What Dextromethorphan Does
Dextromethorphan is a centrally-acting cough suppressant that works by inhibiting the cough reflex in the brainstem, and for a 12-year-old child at adult weight, the standard adult dose of 30 mg every 12 hours is appropriate according to FDA labeling 1.
Mechanism of Action
Dextromethorphan acts primarily in the brainstem to suppress the cough reflex through central nervous system pathways 2. Unlike opioid cough suppressants, it does not cause respiratory depression, analgesia, or have abuse liability at therapeutic doses 3. The drug undergoes metabolism to dextrorphan (DXO), which is also an active metabolite contributing to antitussive effects 4.
Efficacy Profile: Important Caveats
The effectiveness of dextromethorphan varies significantly by condition:
- Chronic bronchitis/COPD: Dextromethorphan suppresses cough counts by 40-60% 2
- Upper respiratory infections (URI): Evidence is mixed, with some studies showing less than 20% suppression, requiring large patient populations to demonstrate statistical significance 2
- Acute cough in children: The 2020 CHEST guidelines suggest that honey is not better than dextromethorphan for acute cough relief 5
Critical Evidence Gap
Multiple studies have failed to demonstrate superiority of dextromethorphan over placebo in children with acute cough. A randomized controlled trial in 49 children found no significant difference between dextromethorphan, codeine, or placebo for nighttime cough 6. However, a more recent 2023 study using objective cough monitoring showed 21% reduction in total coughs over 24 hours and 25.5% reduction in daytime cough frequency in children aged 6-11 years 7.
Dosing for a 12-Year-Old
According to FDA labeling, children 12 years and older receive the adult dose 1:
- 10 mL (30 mg) every 12 hours
- Maximum: 20 mL (60 mg) in 24 hours
This dosing is age-based, not weight-based, so a 12-year-old at adult weight receives the same dose as any other adolescent or adult 1.
Safety Considerations
The 2020 CHEST guidelines recommend against over-the-counter cough and cold medicines in children with acute cough until proven to make cough less severe or resolve sooner 5. This reflects the limited efficacy data.
Serious Safety Alert
Recent case reports describe dextromethorphan-associated neurotoxicity with cerebellar edema (DANCE) in children under 5 years, presenting with sudden unresponsiveness and cytotoxic edema on brain MRI 8. While this primarily affects younger children, it underscores the need for appropriate dosing.
Avoid Codeine
Codeine-containing medications should be avoided in children due to potential for serious side effects including respiratory distress 5.

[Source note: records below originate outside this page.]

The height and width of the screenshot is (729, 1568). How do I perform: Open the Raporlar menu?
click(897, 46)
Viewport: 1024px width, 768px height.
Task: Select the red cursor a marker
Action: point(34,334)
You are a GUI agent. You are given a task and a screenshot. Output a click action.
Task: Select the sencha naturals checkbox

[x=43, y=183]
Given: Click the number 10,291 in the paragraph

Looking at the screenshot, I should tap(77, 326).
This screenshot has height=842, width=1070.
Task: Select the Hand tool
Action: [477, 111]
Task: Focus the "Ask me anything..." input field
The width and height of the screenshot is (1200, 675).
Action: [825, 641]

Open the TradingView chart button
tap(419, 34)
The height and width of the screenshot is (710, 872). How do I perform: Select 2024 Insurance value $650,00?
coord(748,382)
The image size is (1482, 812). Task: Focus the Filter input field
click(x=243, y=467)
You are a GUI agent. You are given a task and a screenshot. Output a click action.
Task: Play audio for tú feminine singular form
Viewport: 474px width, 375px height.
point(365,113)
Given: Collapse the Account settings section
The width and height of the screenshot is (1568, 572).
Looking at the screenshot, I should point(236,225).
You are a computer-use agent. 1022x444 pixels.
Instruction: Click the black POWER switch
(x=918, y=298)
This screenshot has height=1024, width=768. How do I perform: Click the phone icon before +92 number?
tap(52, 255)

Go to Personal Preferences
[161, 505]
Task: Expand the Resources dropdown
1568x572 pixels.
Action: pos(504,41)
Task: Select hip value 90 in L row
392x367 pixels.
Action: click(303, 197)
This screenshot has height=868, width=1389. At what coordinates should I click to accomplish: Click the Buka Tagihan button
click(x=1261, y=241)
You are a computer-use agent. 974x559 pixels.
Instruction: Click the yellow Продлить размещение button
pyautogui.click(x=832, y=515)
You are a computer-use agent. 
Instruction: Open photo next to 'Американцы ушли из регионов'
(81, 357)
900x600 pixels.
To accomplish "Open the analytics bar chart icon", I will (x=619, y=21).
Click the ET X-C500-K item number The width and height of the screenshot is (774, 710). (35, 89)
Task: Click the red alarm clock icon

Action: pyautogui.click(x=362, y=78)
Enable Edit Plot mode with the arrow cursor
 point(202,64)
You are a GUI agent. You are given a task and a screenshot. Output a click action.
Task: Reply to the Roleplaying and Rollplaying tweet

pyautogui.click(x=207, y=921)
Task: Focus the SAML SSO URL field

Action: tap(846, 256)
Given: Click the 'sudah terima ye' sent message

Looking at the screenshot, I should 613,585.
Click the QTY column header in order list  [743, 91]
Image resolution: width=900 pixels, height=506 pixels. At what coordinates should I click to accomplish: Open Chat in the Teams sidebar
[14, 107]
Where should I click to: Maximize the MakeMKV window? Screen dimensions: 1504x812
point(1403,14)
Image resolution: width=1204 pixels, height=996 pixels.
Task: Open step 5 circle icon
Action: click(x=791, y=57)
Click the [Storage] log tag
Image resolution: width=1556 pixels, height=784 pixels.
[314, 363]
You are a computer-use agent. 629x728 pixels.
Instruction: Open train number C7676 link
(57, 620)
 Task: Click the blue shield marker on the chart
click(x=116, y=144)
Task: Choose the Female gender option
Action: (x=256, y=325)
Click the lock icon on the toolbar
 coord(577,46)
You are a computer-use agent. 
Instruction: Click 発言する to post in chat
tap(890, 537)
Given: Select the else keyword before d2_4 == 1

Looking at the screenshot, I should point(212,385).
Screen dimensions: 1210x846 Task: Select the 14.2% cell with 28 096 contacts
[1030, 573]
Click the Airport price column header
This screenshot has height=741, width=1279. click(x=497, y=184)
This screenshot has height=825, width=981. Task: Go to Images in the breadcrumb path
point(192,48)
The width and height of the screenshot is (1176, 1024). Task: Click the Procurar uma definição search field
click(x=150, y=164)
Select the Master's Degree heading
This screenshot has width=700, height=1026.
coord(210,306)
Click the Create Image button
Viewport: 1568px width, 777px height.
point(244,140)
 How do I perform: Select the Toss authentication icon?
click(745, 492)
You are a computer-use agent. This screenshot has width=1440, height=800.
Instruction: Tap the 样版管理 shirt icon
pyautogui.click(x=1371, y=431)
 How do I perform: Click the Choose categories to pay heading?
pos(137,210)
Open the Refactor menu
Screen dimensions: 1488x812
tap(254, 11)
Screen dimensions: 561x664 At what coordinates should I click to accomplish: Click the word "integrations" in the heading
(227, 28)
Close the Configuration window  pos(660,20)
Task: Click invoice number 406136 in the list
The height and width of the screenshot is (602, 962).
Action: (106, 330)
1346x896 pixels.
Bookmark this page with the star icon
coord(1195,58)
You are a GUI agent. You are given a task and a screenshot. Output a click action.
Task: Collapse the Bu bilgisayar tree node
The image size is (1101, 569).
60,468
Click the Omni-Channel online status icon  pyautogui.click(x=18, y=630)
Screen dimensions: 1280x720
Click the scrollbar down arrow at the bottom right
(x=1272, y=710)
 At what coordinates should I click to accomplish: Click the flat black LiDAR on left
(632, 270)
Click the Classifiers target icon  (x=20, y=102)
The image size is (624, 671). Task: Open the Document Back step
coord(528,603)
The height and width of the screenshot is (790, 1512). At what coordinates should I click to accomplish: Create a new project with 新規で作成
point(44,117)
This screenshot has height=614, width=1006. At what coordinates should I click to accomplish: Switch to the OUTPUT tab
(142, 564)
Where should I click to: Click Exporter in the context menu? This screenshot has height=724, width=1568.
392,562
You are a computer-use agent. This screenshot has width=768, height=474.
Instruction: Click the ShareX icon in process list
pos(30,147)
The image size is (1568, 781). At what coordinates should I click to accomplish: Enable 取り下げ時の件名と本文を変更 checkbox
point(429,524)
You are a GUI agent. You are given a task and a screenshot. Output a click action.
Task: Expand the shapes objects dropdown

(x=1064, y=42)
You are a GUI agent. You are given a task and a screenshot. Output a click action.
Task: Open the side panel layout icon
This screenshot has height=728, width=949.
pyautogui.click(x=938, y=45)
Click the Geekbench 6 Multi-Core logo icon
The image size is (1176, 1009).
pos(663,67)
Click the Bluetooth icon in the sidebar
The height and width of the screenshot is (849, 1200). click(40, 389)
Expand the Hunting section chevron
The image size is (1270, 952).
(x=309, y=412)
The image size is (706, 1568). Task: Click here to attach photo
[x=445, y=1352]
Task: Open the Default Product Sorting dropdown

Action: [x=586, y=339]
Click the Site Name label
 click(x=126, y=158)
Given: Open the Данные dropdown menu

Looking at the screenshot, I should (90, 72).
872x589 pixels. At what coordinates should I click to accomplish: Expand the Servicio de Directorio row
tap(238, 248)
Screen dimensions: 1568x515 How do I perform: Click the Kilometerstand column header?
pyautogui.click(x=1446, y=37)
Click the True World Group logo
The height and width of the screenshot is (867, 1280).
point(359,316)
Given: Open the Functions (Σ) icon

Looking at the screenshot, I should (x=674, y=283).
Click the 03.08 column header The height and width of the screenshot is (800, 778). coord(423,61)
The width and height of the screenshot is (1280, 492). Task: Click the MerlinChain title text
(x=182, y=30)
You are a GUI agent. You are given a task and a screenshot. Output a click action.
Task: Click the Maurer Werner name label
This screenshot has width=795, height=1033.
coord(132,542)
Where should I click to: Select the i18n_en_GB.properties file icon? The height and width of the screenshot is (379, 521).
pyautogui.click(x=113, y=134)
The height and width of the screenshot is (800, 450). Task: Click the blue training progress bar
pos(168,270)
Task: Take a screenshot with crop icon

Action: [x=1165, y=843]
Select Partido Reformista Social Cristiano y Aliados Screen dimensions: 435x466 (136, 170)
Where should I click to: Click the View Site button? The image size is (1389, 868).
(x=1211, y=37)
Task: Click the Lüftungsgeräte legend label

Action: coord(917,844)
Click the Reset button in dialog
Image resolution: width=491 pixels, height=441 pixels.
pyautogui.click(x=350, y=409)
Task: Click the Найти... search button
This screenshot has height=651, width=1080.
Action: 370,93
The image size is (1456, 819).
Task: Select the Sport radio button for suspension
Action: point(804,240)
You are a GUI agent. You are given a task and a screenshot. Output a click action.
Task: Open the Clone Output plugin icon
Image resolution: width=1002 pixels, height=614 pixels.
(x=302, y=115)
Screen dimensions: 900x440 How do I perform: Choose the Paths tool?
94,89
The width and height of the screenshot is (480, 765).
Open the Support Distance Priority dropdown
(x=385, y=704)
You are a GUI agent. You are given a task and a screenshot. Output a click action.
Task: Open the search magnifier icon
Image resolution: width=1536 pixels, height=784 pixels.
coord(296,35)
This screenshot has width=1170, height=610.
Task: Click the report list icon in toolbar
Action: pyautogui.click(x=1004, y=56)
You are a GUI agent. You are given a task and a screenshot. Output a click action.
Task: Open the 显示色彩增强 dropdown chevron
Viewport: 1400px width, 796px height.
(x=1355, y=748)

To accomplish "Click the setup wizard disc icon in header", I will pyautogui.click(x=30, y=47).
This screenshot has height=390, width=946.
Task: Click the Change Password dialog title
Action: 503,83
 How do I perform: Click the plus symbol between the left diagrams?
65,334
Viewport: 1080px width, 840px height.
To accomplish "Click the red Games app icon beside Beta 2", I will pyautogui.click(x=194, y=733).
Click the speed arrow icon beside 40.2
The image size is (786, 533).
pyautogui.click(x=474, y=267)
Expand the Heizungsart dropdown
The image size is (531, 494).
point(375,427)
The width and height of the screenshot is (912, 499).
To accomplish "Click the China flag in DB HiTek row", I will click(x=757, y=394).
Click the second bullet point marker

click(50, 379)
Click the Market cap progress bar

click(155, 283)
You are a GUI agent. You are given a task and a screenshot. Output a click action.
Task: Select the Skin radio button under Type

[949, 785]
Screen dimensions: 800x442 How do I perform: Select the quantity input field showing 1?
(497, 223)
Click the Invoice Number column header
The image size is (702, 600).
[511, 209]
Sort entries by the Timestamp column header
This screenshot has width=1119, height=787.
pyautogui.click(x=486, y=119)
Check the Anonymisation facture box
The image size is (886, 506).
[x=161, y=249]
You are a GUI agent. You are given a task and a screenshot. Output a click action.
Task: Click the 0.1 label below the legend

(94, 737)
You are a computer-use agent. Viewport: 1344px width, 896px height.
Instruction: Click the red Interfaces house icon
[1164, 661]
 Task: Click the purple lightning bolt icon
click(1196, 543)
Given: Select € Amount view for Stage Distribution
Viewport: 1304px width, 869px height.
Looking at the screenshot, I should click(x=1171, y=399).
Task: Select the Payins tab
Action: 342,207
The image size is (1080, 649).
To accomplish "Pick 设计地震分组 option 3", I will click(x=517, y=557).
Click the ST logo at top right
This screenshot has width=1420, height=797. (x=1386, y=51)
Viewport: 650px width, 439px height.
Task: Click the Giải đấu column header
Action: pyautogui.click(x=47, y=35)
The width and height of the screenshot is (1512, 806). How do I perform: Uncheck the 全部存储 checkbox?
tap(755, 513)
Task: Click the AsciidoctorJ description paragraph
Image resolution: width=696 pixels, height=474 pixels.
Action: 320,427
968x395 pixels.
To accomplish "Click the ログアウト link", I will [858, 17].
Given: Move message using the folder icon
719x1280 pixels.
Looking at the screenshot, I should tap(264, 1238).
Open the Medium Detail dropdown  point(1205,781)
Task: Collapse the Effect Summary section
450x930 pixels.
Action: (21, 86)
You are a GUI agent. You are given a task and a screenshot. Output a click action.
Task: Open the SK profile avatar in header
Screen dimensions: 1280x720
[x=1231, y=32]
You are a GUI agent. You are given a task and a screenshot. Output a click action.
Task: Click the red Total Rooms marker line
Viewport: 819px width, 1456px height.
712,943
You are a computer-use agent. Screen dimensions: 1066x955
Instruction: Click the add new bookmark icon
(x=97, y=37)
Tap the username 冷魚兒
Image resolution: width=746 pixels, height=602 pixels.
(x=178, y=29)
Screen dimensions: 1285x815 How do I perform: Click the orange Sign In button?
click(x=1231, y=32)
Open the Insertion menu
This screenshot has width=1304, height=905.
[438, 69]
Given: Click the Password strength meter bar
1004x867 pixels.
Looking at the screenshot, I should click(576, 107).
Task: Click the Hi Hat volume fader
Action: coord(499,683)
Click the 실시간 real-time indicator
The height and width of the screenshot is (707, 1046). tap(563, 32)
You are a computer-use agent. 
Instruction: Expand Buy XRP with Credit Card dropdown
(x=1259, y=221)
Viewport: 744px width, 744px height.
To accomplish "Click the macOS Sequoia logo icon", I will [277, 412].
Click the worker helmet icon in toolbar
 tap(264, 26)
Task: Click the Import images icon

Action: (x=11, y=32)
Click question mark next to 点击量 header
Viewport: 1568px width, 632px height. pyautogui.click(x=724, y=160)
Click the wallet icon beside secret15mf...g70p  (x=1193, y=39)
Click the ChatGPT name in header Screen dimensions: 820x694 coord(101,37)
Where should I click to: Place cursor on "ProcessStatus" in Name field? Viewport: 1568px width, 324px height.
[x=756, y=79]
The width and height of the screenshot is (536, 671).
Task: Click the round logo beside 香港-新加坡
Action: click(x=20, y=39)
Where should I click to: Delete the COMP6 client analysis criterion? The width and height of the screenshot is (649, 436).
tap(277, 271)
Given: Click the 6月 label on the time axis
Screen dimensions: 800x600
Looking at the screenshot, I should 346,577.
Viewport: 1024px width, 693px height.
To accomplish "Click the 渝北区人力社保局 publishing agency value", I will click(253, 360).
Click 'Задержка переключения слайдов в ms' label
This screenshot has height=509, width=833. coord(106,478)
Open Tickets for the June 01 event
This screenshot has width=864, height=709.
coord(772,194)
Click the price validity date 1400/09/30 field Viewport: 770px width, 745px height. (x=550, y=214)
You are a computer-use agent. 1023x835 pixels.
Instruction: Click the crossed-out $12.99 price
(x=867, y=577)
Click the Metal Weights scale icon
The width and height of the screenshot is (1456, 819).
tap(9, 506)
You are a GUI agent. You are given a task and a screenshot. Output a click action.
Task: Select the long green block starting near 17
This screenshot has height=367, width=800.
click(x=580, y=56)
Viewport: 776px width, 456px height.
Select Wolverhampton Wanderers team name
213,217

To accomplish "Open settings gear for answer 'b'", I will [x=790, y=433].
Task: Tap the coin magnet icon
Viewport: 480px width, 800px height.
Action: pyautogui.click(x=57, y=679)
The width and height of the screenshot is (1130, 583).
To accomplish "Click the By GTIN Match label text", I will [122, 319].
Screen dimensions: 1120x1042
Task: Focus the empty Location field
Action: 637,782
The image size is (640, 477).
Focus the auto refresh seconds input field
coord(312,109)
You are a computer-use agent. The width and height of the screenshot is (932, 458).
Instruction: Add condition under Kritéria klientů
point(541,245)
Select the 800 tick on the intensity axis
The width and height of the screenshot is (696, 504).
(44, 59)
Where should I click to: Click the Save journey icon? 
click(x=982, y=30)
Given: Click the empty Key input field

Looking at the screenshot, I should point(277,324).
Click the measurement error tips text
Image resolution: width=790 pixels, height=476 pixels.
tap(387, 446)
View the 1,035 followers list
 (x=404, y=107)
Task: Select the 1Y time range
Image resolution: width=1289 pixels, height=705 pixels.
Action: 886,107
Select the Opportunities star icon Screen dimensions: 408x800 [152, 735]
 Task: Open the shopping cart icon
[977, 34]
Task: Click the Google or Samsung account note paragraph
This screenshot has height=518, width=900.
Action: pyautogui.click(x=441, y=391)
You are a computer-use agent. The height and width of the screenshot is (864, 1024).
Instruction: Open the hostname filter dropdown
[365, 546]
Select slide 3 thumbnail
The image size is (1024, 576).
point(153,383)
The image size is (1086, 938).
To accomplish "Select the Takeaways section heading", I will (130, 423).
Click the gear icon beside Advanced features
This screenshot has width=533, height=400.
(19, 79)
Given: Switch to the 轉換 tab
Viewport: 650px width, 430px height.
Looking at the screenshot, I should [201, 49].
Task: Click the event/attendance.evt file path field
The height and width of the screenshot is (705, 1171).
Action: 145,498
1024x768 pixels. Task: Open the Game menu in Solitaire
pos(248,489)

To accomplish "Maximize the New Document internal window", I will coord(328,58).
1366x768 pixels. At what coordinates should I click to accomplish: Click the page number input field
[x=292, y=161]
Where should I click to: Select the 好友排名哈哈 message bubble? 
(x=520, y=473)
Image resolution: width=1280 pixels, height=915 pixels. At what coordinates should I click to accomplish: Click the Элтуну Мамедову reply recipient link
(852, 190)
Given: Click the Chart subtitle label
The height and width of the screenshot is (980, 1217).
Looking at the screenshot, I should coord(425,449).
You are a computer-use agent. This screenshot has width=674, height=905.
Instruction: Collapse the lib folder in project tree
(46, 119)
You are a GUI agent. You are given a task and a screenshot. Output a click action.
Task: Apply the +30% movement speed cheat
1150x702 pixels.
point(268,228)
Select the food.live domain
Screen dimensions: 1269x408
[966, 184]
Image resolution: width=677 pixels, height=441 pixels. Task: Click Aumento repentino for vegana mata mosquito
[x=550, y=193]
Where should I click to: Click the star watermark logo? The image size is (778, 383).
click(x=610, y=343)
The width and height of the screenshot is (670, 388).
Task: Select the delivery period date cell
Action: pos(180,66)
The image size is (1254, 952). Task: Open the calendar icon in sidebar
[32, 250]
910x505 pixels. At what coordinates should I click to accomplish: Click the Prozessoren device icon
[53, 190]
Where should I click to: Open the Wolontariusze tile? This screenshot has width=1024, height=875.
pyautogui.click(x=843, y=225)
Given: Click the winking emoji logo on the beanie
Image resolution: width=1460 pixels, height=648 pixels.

Pharmacokinetic Variability
CYP2D6 genetic polymorphisms cause substantial inter-individual variability in dextromethorphan metabolism 4, 9. Poor metabolizers (PM) have prolonged half-lives and higher drug exposure, while extensive metabolizers convert more drug to the active metabolite dextrorphan 9. This genetic variation explains why some patients experience different effects or side effects.
Clinical Bottom Line
For a 12-year-old with cough, dextromethorphan 30 mg every 12 hours is the FDA-approved dose 1. However, expect modest efficacy at best, particularly for URI-related cough where evidence shows limited benefit 2, 6. The drug is generally well-tolerated at recommended doses 9, 7, but given the equivocal evidence for efficacy in acute cough and guideline recommendations against routine use 5, consider whether symptomatic treatment is truly necessary or if watchful waiting is more appropriate.